From the records, report how many lines hold the word "Task", with the number as the sole reply.

---------- Supplied data ----------

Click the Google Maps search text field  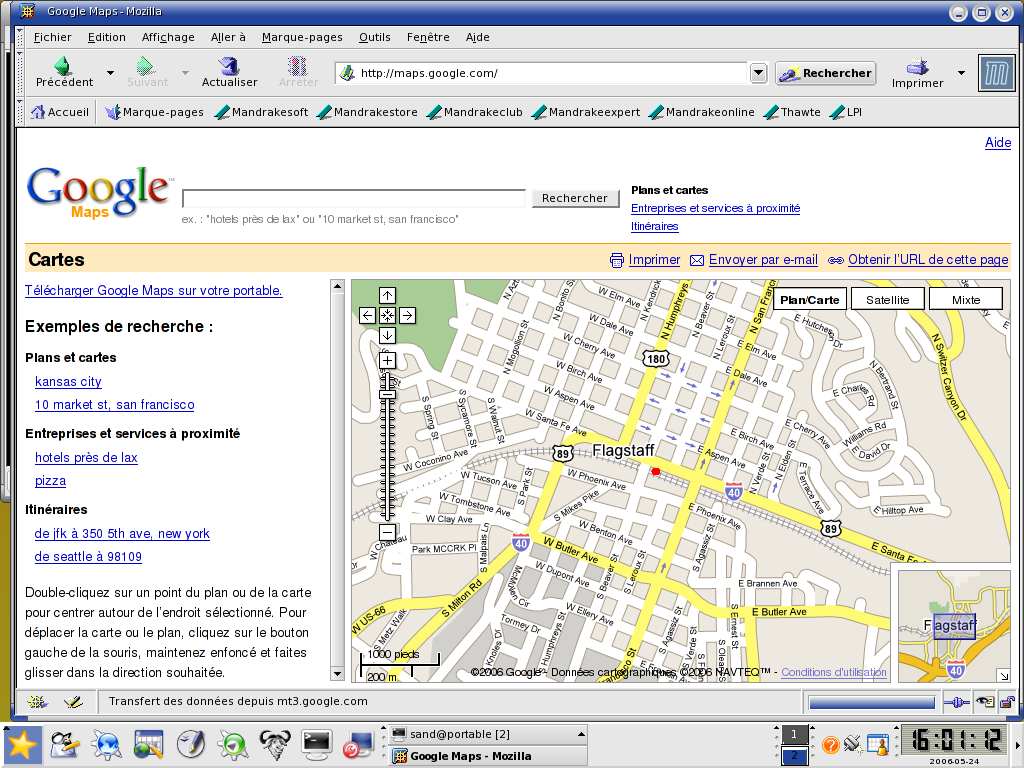pos(354,198)
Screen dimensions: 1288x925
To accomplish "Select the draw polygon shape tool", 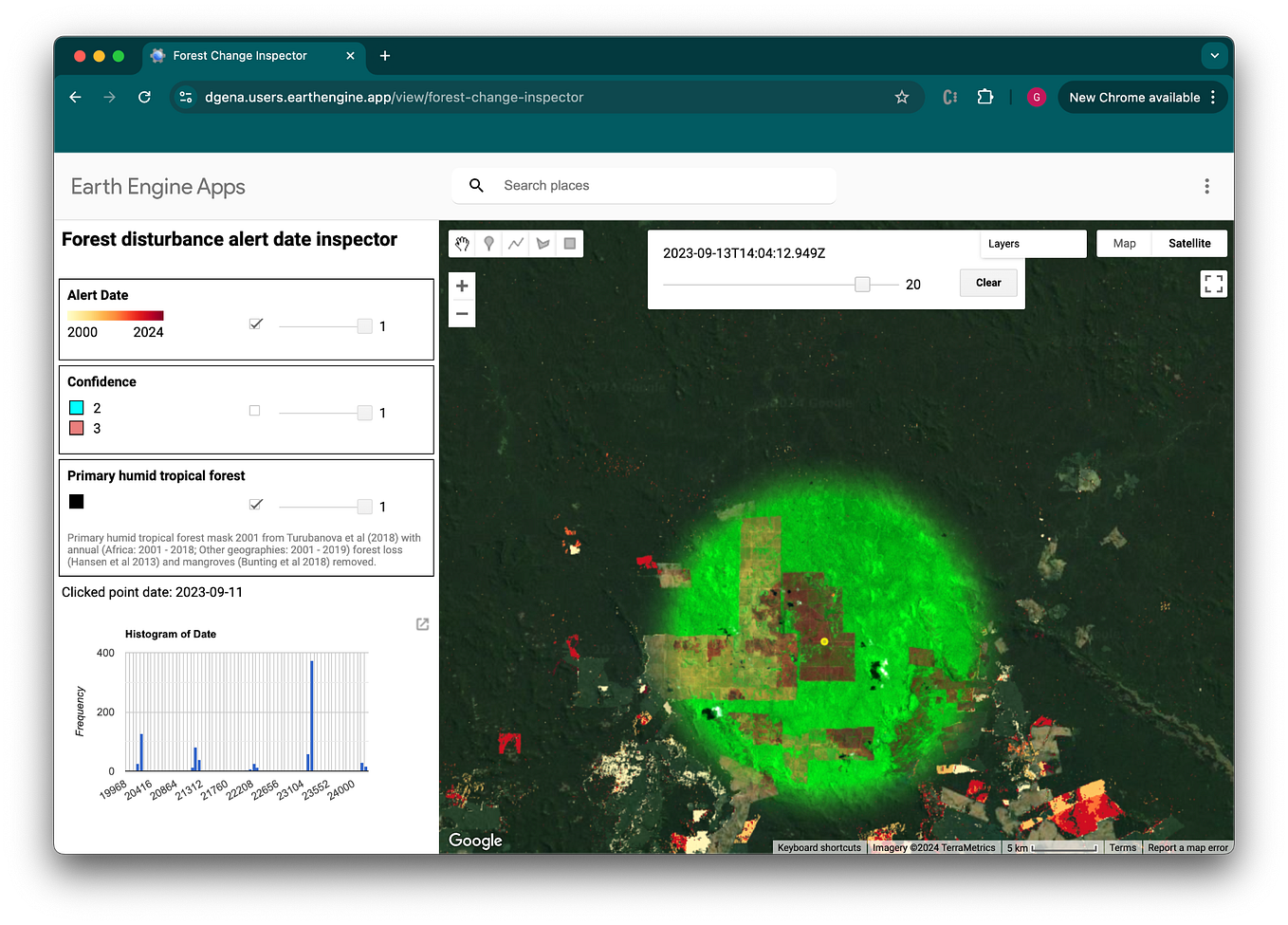I will 543,244.
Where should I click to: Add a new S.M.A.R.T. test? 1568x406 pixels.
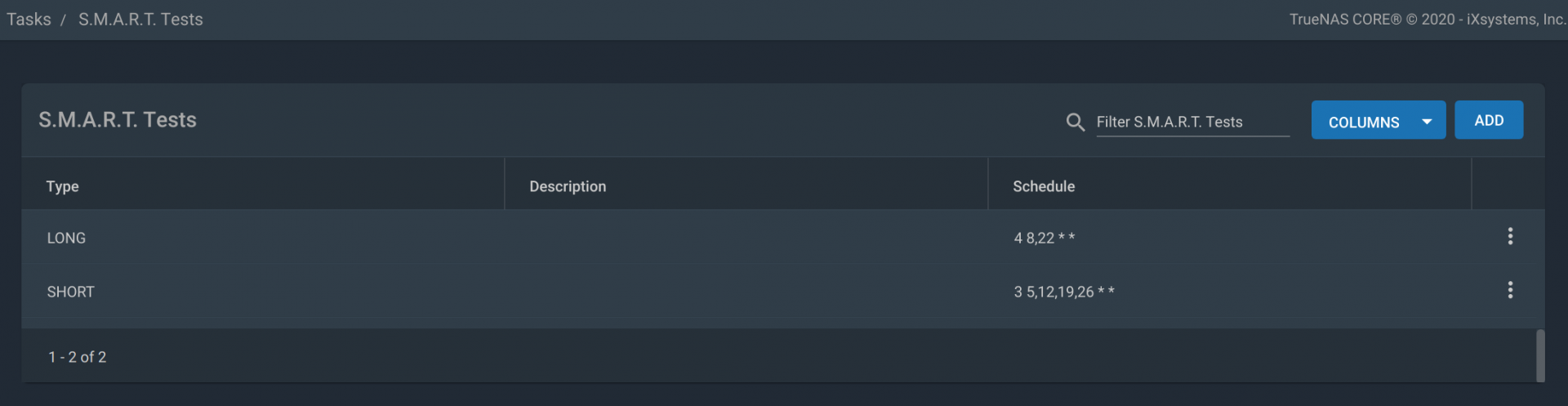click(1488, 120)
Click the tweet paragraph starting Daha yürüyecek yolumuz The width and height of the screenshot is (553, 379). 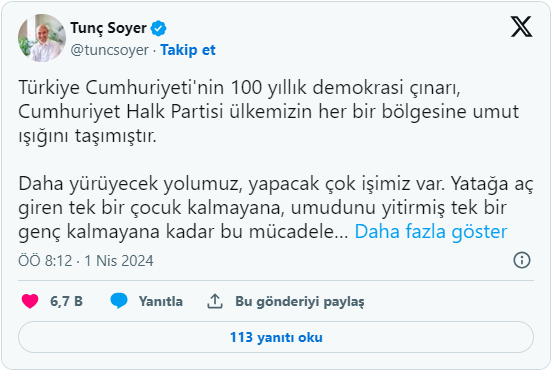point(276,208)
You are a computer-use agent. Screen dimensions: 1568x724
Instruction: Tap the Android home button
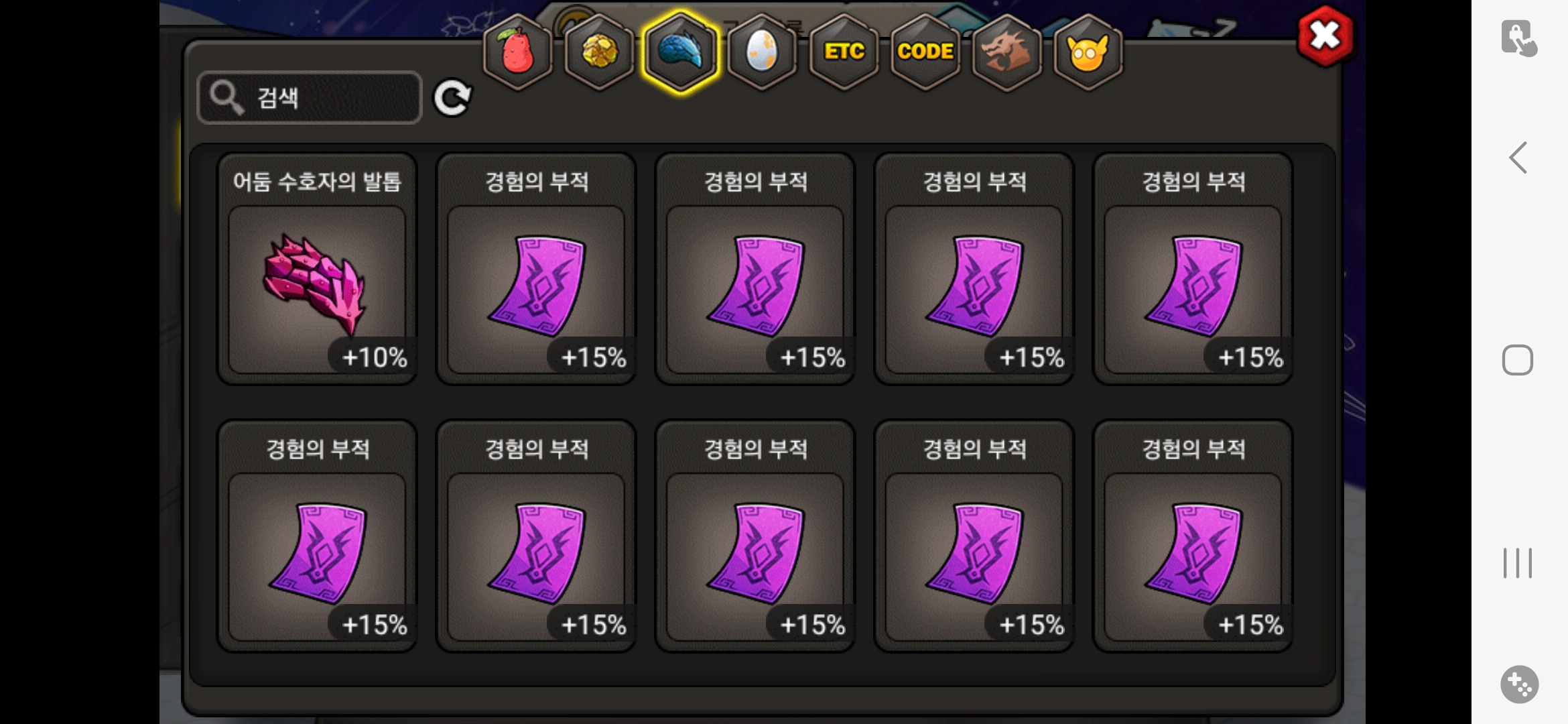tap(1518, 360)
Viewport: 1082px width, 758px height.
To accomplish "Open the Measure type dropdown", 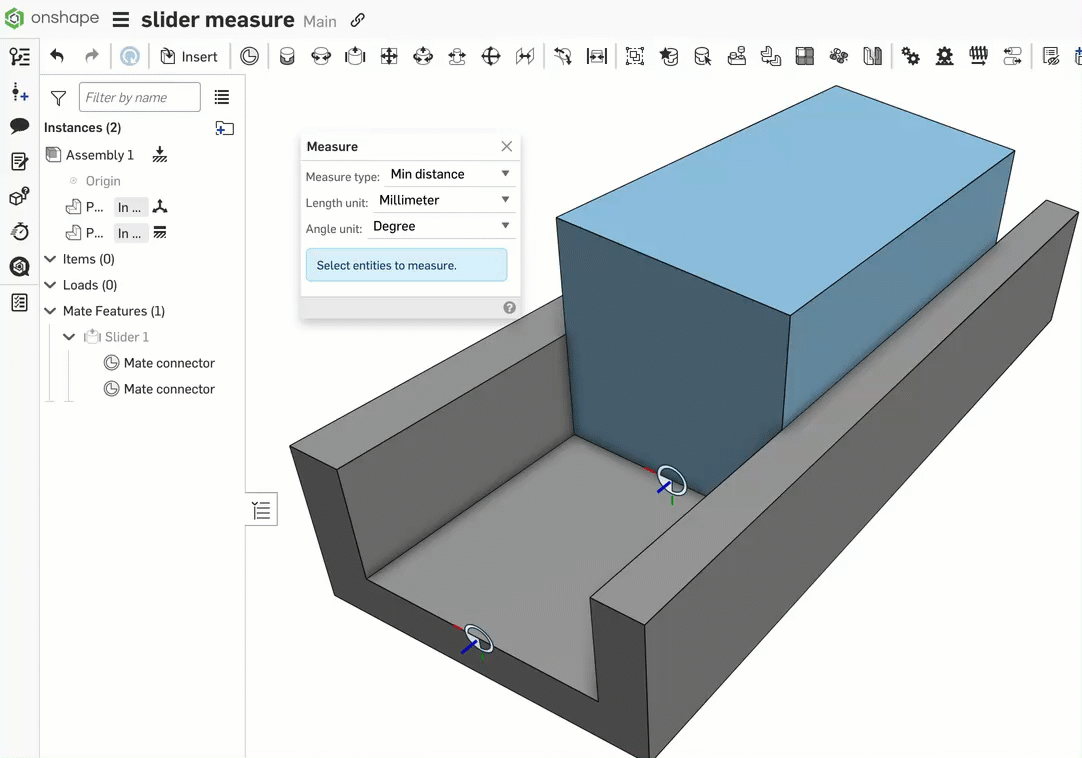I will pos(449,174).
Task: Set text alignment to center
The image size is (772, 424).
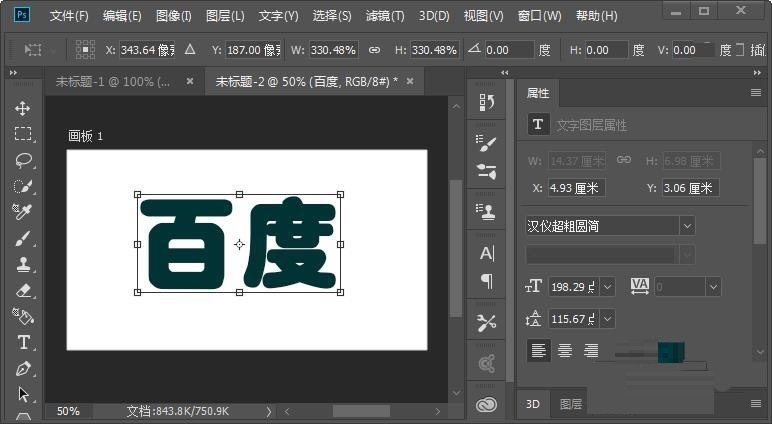Action: pos(565,350)
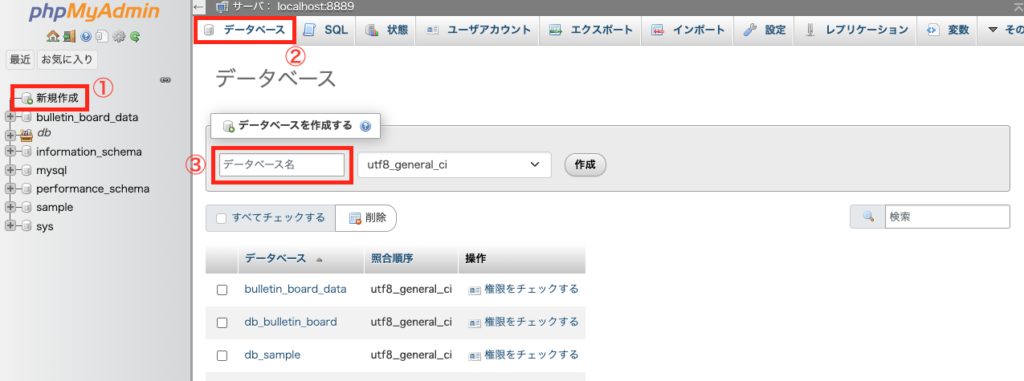Open the settings gear icon in sidebar
Screen dimensions: 1024x381
(119, 37)
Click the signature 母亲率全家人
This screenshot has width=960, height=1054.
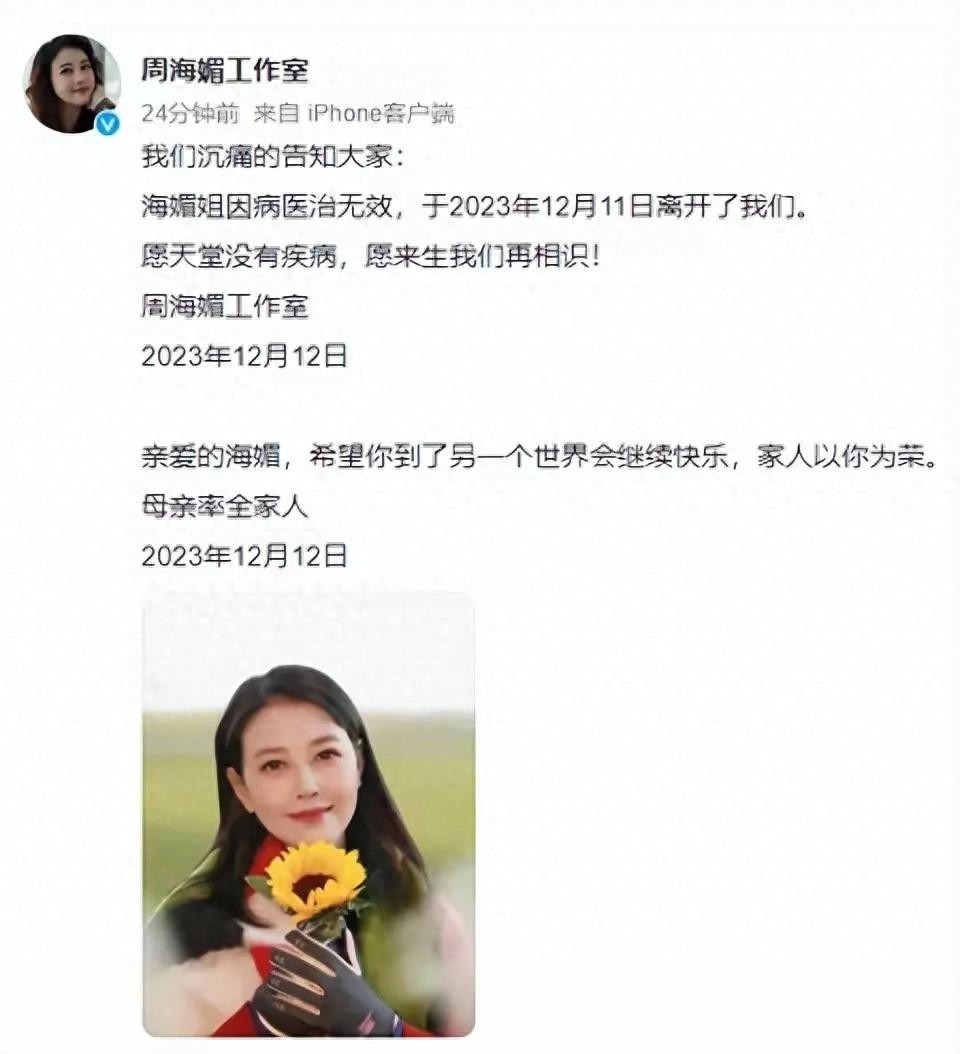point(225,506)
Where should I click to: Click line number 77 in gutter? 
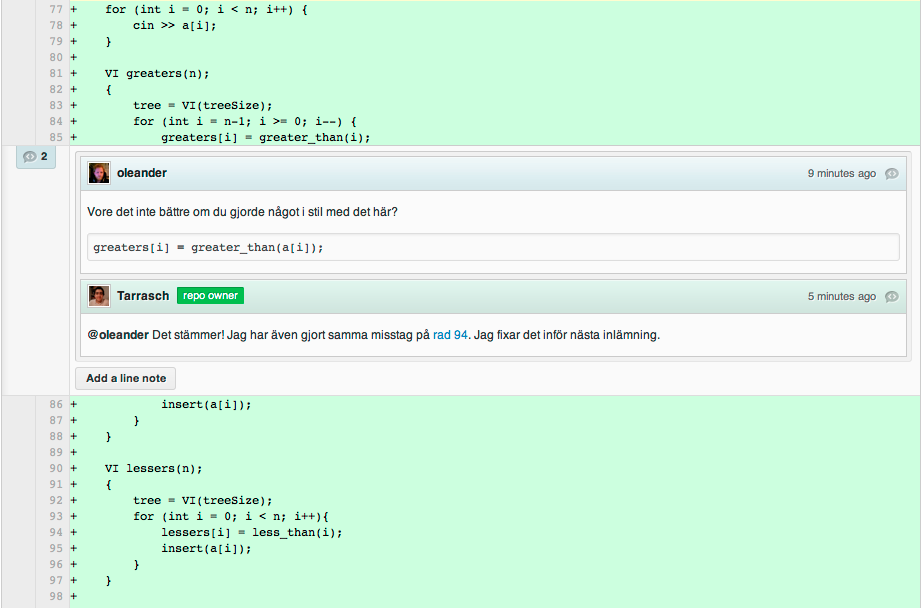(56, 9)
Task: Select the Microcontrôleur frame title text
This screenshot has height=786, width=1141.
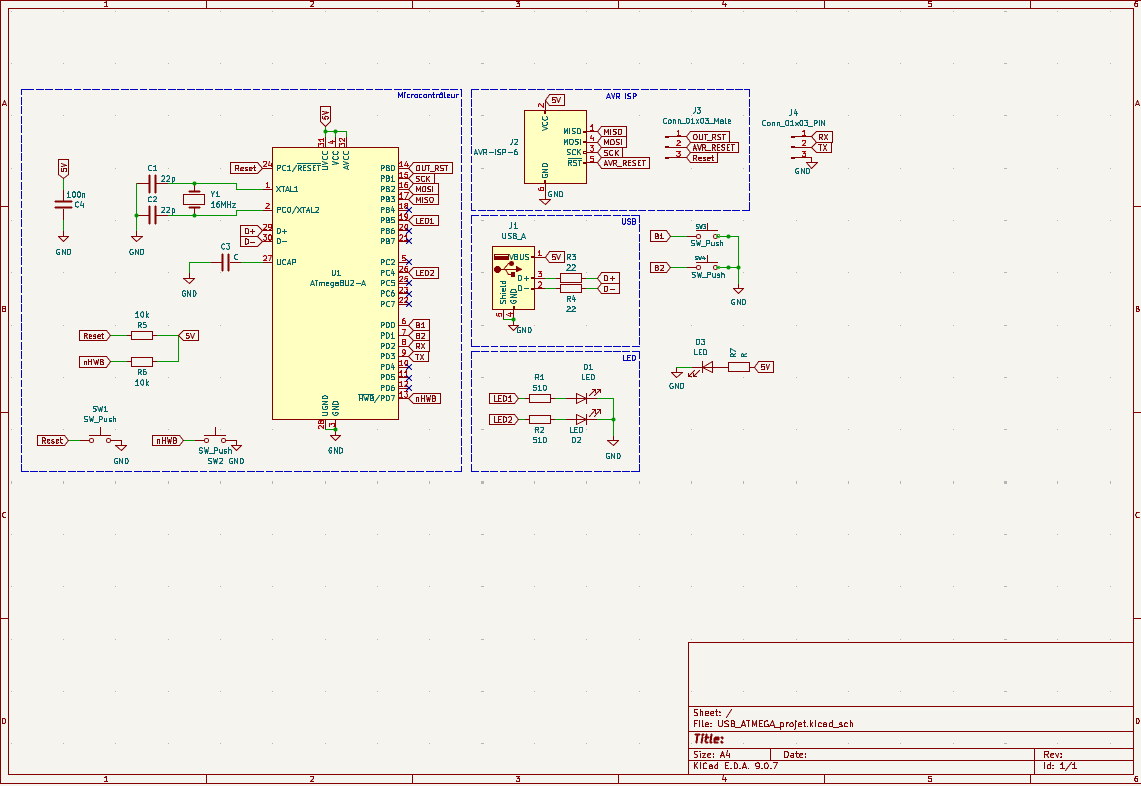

----------

§ **Written response**
2